The article goes on to report that the case has caused “public outrage” amongst Ikea’s employees and French consumers for privacy reasons.
Upon first glance at the article, I was a bit perplexed.
Wanting to check up on job applicants and wanting to investigate employees for misconduct is a perfectly legitimate reason to hire a private investigator. It is not only prudent to vet potential employees to make sure they are not lying about who they say they are, but I also think most employees would want to know if they were working next to someone who was charged with abusing children or had a history of violence.
And, of course, a company has the legal right to investigate its employees for possible misconduct, fraud or wrongdoing. Workplace fraud is rampant, and if you think one of your employees is committing fraud, why wouldn’t you have the right to investigate those claims?
But there is an invisible line, and in this case, that line was totally crossed.
People should be outraged.
And as a private investigator, I am outraged.
The article reported that private investigators obtained the dates of one employee’s flights from “outside sources,” details of personal bank account information and, most startling, scanned images from one former employee’s passport, obtained after someone posed as an airline worker and persuaded the employee to fax copies of her passport to claim a free ticket offer.
Any ethical investigators who have a backbone and a pulse and are worth their weight in salt would NEVER do anything of the sort.
The same investigators who would do this sort of thing would probably claim that they weren’t breaking any laws (an argument I have heard from several investigators).
“There is no law that says I can’t pretend to be someone else and get their passport information,” a rogue investigator might say.
They might be right.
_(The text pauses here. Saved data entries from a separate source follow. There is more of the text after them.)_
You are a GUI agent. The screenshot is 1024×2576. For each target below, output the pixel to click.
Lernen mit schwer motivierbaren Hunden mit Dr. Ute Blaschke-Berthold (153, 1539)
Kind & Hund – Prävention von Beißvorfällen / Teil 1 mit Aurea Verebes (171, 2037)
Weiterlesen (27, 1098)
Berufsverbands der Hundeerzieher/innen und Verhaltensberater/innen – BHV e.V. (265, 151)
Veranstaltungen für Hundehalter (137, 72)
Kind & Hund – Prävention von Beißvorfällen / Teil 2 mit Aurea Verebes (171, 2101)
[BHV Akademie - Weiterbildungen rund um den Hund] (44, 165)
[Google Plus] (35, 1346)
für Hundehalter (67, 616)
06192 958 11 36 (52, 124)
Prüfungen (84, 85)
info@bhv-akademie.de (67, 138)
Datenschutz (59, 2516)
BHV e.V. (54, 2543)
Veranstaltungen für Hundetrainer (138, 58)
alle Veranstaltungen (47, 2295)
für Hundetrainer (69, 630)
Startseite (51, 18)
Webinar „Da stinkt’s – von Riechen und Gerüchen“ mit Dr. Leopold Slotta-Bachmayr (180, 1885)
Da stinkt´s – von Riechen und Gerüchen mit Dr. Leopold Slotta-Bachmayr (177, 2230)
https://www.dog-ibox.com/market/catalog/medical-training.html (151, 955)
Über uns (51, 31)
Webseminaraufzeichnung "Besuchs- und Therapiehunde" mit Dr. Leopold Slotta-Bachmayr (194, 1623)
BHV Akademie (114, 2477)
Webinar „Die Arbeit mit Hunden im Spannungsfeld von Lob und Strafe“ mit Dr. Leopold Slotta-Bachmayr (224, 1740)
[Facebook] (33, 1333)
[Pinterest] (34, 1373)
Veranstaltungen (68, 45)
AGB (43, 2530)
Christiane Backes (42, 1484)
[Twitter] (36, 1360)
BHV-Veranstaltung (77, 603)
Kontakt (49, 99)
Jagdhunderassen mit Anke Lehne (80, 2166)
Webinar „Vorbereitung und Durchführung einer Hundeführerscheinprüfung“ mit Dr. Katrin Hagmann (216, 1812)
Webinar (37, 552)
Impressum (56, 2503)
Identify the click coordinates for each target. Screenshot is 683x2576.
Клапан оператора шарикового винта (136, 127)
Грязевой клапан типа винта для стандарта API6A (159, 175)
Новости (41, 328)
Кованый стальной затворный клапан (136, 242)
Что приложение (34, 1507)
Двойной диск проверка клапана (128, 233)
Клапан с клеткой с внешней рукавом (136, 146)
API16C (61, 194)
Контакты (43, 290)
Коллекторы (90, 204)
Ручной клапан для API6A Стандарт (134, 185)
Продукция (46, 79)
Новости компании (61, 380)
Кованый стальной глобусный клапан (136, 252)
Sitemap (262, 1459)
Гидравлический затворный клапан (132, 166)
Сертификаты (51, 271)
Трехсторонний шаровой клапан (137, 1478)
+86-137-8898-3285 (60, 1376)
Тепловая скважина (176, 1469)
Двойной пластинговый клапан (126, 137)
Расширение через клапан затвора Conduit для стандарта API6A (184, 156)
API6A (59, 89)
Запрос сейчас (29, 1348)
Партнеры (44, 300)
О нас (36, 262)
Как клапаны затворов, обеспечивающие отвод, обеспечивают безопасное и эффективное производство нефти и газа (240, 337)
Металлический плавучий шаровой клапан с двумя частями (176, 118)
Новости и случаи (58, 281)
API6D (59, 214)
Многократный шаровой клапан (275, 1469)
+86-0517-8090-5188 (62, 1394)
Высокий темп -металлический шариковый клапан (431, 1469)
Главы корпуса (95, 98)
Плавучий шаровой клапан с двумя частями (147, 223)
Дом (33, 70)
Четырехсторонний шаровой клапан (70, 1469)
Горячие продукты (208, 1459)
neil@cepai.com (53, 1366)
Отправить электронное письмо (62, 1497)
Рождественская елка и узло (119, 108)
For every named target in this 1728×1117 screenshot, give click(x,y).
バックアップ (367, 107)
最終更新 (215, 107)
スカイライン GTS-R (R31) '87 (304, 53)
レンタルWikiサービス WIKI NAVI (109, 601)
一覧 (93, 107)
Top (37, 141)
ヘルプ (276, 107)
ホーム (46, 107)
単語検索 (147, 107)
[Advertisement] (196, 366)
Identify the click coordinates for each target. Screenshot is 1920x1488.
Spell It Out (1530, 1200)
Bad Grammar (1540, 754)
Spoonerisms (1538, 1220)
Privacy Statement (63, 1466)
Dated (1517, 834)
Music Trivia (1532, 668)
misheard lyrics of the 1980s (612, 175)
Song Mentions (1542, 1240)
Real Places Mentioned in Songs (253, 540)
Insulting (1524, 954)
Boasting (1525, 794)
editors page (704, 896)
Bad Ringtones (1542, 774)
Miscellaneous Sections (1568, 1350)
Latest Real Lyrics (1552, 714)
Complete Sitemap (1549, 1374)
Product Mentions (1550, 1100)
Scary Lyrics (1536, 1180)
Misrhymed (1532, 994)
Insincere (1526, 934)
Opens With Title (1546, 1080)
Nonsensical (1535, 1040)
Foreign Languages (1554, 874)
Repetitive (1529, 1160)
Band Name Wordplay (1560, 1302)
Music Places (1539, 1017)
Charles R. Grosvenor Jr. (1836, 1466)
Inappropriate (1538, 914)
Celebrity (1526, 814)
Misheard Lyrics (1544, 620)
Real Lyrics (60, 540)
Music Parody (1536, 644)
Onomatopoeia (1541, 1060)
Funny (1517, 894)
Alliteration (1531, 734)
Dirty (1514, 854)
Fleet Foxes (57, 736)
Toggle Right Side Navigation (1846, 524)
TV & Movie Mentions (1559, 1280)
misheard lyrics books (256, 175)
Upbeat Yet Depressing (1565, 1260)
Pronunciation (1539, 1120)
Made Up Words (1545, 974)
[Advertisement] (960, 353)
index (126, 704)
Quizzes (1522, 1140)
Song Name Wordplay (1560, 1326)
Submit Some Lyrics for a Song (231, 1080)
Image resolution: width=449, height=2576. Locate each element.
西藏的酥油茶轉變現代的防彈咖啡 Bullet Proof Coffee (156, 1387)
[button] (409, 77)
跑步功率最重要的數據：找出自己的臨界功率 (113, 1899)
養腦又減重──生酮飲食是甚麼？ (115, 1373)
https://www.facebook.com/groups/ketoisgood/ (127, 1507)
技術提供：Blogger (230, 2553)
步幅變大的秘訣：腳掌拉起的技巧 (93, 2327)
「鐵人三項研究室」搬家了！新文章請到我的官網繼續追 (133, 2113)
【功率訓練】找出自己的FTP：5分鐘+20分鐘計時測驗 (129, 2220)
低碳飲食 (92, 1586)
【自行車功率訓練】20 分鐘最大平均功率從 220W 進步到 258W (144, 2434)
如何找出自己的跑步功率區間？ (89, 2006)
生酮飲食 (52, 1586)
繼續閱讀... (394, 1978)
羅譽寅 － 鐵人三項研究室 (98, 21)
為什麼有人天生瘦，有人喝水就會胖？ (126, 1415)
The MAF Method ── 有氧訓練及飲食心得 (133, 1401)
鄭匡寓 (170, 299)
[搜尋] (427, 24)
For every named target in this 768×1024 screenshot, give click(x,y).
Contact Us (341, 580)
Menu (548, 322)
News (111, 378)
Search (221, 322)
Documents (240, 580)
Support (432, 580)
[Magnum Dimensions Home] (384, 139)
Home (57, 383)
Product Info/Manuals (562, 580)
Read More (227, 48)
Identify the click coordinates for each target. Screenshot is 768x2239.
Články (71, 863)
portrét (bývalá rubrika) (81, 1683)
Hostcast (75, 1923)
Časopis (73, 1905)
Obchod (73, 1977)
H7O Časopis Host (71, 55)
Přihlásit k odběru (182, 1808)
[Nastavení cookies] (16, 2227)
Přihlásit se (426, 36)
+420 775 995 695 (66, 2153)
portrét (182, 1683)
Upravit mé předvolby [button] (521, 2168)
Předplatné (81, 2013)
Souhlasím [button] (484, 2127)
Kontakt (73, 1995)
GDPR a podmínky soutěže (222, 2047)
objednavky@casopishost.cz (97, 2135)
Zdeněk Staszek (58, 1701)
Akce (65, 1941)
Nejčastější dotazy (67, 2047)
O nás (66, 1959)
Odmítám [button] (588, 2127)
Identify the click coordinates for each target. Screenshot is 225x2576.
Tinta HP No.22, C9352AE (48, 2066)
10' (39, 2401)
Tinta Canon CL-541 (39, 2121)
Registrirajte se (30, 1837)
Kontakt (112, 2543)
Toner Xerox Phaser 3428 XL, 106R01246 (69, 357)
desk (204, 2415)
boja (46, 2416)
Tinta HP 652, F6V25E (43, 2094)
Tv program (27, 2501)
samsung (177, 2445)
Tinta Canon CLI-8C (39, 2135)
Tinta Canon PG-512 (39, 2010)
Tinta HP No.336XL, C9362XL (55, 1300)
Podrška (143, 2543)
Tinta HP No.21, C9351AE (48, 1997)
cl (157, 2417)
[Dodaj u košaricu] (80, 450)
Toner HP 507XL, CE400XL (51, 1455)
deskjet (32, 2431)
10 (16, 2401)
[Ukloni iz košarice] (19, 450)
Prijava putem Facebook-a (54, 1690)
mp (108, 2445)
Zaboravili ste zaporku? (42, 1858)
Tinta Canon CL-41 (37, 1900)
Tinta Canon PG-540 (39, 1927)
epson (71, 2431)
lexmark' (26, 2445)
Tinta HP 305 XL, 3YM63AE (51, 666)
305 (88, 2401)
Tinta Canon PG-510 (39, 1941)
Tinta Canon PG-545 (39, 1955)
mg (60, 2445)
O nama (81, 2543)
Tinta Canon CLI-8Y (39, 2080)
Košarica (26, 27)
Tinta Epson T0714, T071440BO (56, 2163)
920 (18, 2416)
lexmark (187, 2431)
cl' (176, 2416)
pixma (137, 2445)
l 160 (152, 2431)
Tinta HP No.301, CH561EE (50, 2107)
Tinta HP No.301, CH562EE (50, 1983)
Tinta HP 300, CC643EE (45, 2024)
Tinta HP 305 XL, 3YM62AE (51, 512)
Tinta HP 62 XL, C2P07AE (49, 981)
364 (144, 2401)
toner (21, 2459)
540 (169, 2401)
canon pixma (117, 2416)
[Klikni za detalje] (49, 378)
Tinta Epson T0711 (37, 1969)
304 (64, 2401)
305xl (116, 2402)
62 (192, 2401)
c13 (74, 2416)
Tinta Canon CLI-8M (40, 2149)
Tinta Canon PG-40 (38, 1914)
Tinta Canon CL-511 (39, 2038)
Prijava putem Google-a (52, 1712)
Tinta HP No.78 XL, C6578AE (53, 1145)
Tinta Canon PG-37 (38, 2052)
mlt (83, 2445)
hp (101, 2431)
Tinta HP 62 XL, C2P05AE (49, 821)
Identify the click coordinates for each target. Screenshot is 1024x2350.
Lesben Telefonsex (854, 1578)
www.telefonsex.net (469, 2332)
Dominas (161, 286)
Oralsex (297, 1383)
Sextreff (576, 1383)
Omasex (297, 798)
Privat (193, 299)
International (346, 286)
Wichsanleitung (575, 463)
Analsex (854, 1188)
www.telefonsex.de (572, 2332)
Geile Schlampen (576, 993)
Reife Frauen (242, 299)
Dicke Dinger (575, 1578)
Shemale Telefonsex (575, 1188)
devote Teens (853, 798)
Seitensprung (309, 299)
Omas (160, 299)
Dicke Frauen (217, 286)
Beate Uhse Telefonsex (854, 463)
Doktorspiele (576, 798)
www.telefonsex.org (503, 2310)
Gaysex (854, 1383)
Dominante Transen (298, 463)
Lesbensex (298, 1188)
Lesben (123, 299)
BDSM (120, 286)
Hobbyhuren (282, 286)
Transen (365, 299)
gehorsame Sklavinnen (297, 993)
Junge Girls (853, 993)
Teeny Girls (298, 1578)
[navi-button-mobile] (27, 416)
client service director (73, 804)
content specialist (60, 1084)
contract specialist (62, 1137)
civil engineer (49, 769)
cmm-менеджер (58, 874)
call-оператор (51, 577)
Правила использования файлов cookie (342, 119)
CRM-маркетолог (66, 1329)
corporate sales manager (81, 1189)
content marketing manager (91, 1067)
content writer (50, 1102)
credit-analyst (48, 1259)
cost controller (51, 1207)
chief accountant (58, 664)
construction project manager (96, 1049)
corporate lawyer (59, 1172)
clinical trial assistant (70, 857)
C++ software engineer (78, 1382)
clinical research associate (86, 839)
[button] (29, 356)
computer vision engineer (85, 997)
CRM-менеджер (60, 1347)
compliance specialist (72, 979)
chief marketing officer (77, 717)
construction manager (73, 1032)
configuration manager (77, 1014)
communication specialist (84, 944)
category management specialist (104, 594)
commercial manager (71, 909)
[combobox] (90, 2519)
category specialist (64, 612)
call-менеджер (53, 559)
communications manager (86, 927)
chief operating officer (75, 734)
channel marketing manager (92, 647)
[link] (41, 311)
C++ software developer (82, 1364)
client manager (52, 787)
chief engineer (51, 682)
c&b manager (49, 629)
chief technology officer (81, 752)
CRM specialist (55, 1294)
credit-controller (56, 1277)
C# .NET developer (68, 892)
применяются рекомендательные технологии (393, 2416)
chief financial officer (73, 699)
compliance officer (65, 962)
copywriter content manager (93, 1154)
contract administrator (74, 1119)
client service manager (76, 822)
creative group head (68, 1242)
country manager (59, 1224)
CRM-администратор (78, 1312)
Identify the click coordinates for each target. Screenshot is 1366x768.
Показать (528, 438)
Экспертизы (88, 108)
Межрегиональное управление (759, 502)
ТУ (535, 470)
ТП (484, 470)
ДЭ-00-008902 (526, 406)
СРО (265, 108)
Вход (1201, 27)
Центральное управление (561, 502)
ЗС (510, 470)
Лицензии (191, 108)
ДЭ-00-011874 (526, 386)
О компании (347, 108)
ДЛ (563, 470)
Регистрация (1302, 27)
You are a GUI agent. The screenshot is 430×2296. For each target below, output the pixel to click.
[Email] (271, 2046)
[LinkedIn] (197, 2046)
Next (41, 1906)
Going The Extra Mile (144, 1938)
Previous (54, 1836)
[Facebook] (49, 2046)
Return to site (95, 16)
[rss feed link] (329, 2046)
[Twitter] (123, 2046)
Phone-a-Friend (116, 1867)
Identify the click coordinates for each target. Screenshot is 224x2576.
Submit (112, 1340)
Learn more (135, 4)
In the U.S., pretexting (obtaining information under false pretenses) is illegal only when it pertains to acquiring financial information from consumers or financial institutions. That’s it. There are laws prohibiting “deceptive practices,” but these laws have broad definitions.
So would it be illegal in the U.S. to pose as an airline worker and persuade an employee to fax copies of her passport to claim a free ticket offer?
Probably. Frankly, I don’t know for sure. The answer is not really clear-cut, but it doesn’t really matter to me. It’s not something I would ever do. I wouldn’t even entertain the idea. Neither should any other investigator. Period.
Many issues are black and white for private investigators.
But somewhere in between, there is a huge, undefined grey area, an area that is visited far too often.
My motto is that even a whiff of any unscrupulous behavior might undermine a client’s best interest, my reputation and my license.
Maybe other investigators should be mulling over these same things.